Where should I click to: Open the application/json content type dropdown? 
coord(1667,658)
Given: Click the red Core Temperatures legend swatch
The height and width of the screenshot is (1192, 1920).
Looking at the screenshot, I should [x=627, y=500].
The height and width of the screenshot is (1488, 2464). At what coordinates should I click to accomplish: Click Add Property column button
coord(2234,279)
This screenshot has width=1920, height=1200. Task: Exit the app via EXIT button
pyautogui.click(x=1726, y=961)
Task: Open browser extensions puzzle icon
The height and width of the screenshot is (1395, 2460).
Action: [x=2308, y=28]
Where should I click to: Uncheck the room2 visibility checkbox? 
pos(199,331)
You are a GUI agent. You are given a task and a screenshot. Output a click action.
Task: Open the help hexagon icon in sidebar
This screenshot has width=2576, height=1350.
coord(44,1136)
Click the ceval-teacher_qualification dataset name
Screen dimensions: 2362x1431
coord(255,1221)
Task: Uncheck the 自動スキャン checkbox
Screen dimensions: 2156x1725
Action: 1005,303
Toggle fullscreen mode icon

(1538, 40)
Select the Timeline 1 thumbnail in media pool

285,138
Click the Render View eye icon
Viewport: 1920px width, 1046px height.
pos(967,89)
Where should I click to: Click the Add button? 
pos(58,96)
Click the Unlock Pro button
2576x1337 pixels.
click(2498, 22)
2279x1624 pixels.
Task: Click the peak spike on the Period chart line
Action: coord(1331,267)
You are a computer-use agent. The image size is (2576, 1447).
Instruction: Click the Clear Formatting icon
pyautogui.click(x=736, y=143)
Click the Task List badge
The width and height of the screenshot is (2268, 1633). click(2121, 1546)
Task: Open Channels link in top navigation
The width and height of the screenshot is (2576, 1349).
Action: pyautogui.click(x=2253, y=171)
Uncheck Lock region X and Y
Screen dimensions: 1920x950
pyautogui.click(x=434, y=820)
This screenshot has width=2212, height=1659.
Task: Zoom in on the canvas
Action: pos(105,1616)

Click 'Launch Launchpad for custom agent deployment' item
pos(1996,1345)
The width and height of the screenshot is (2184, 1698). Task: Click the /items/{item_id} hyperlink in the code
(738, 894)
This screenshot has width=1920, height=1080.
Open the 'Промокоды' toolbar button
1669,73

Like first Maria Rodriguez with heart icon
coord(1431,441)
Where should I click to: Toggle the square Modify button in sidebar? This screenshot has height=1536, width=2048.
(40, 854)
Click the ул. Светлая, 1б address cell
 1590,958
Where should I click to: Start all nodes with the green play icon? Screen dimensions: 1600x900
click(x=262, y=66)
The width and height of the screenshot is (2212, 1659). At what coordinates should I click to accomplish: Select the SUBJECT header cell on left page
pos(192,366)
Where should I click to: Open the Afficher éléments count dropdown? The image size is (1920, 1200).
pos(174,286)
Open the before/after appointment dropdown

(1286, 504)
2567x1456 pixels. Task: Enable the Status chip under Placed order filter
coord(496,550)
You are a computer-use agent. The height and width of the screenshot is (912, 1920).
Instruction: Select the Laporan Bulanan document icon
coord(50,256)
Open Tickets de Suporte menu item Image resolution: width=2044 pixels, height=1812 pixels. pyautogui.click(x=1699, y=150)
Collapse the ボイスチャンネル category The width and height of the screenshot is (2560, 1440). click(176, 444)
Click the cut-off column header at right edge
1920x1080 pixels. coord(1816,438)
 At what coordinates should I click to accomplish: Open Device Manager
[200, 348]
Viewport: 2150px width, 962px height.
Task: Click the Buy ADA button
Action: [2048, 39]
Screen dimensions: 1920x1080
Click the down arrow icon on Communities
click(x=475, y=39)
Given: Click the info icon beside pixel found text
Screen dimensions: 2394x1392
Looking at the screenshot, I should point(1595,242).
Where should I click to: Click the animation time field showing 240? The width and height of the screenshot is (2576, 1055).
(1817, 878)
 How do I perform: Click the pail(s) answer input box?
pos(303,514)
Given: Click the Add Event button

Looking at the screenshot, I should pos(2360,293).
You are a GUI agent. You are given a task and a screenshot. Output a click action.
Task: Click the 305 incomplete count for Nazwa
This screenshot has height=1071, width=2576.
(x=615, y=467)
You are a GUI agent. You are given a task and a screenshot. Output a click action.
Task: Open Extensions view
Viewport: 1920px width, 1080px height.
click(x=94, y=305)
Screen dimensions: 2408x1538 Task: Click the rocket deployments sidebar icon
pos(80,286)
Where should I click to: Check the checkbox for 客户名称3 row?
----------------------------------------
### TASK REQUIREMENTS
Starting at the line above that contains "The height and width of the screenshot is (1395, 2460).", write out each line exactly until the line that contains "Task: Open the help hexagon icon in sidebar" has been written, and stop there.

### EXPECTED ANSWER
The height and width of the screenshot is (1395, 2460).
Action: [x=2308, y=28]
Where should I click to: Uncheck the room2 visibility checkbox? 
pos(199,331)
You are a GUI agent. You are given a task and a screenshot. Output a click action.
Task: Open the help hexagon icon in sidebar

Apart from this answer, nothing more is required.